Parker is a Python-based web spider for collecting specific data
across a set of configured sites.

Non-Python requirements:

- Redis - for task queuing and visit tracking
- libxml - for HTML parsing of pages

Installation
----------------------------------------

Install using ``pip``::

    $ pip install parker

Configuration
----------------------------------------

To configure Parker, you will need to install the configuration
files in a suitable location for the user running Parker. To do
this, use the ``parker-config`` script.

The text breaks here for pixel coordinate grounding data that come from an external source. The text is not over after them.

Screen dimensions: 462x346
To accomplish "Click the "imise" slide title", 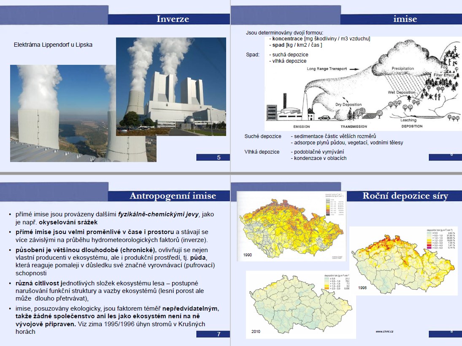I will coord(405,19).
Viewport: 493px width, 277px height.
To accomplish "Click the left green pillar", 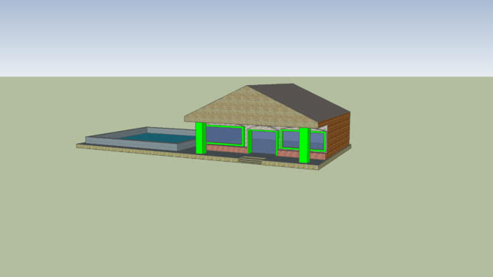I will pyautogui.click(x=201, y=138).
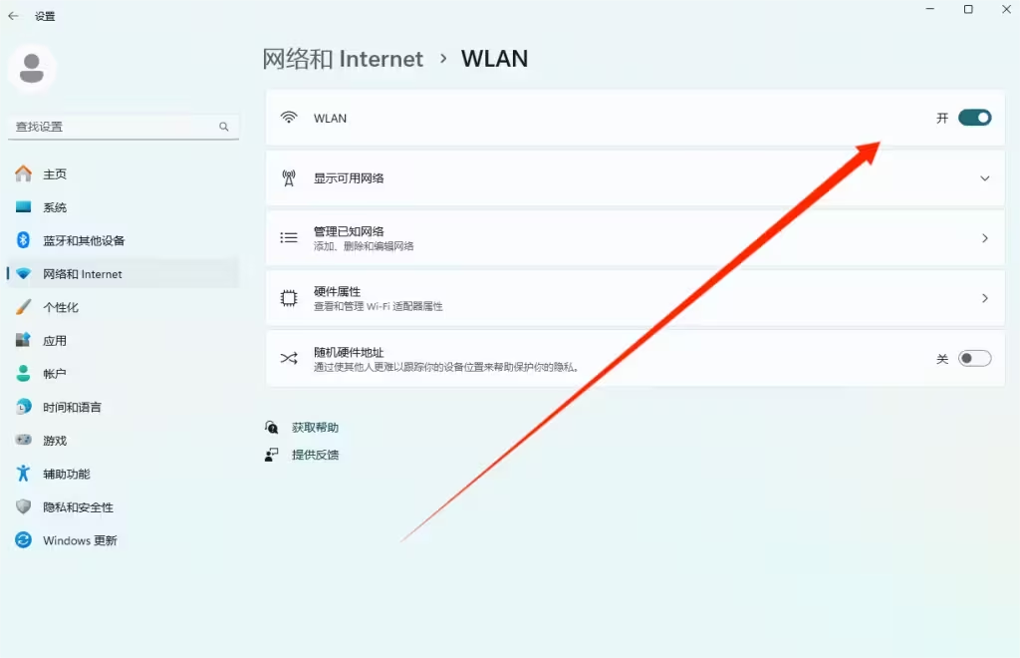Click the Windows 更新 sync icon

24,540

For example::

    $ parker-config ~/.parker

This will install the configuration in your homedir and will output
the related environment variable for you to set in your ``.bashrc``.


Changes
====================

0.7.3
----------------------------------------

- Patch to fix an issue where the consumer was overlooking media URIs that start
  with / and are therefore relative to the base_uri configuration.

- Added boto to the requirements for future use.

0.7.2
----------------------------------------

- Patch to fix an issue where the crawler was overlooking URIs that start
  with / and are therefore relative to the base_uri configuration.

0.7.1
----------------------------------------

- Patch to fix an issue where, if class is not present in the site config, the
  path includes "None".

0.7.0
----------------------------------------

- Rework the client to allow for improved proxy failover should we
  need it. Improve testing a little to back this up.

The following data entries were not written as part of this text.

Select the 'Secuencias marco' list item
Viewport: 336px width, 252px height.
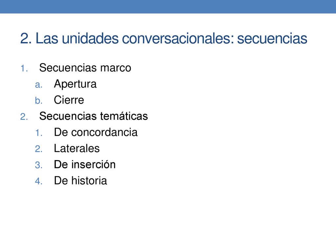click(85, 68)
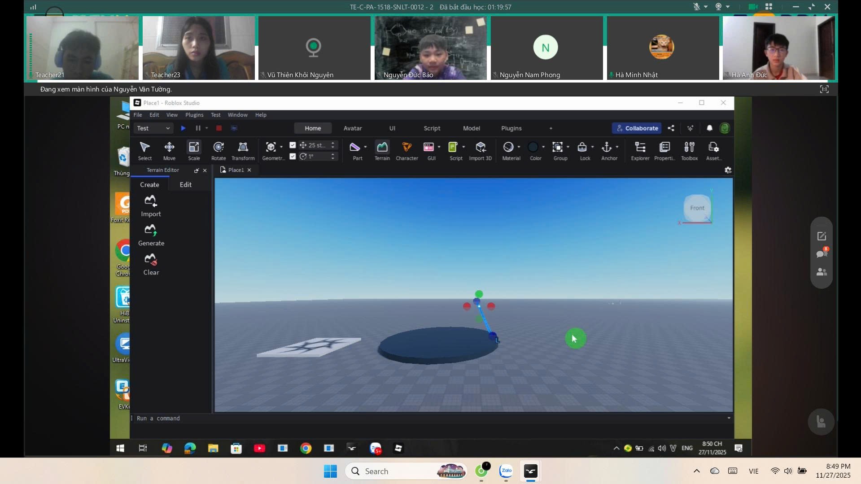Expand the Part shape dropdown arrow
This screenshot has width=861, height=484.
point(365,147)
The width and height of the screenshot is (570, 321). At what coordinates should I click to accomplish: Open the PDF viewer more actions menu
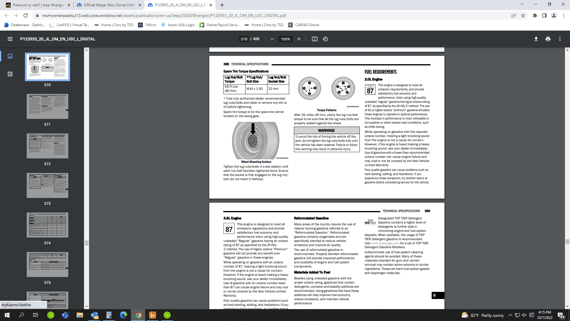point(560,39)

- Add tagging to the configuration. These are simply passed through to the
  resulting JSON objects output by the model so that you can tag them with
  whatever you want.

- Add classification to the configuration. Again this is passed through, but
  is also used in the output file path from the consumer worker.

0.6.0
----------------------------------------

- Add tracking of visited URIs as well as page hashes to the
  crawl worker. Use that to reduce the number of URIs added to
  the crawl queue.

0.5.1
----------------------------------------

- Fix an issue with the order of key-value reference resolution
  that prevented the effective use of unique_field if using a
  field that was a kv_ref.

- Add some Parker specific configuration so we can specify where
  to download, in case the PROJECT env variable doesn't exist.

0.5.0
----------------------------------------

- Update ConsumeModel to post process the data. This enables us to
  populate specific data from a reference to a key-value field.

- Reorder changes so newest first, and rename to "Changes" in the
  long description.

0.4.2
----------------------------------------

- Bug fix to fix RST headers which may be the problem.

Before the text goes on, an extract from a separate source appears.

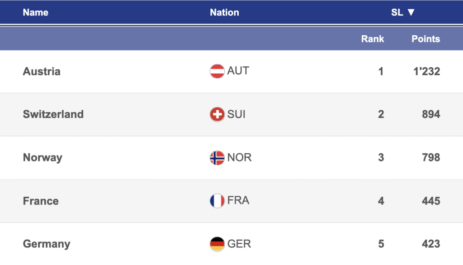Click the Germany flag icon
The image size is (463, 265).
tap(217, 244)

- Remove the decode/encode which is not the issue.

0.4.1
----------------------------------------

- Bug fix to see if RST in ASCII fixes issues on PyPI.

0.4.0
----------------------------------------

- Added handling for a PARKER_CONFIG environment variable, allowing
  users to specify where configuration files are loaded from.

- Added the ``parker-config`` script to install default configuration
  files to a passed location. Also prints out an example PARKER_CONFIG
  environment variable to add to your profile files.

- Updated documentation to use proper reStructuredText files.

- Add a CHANGES file to track updates.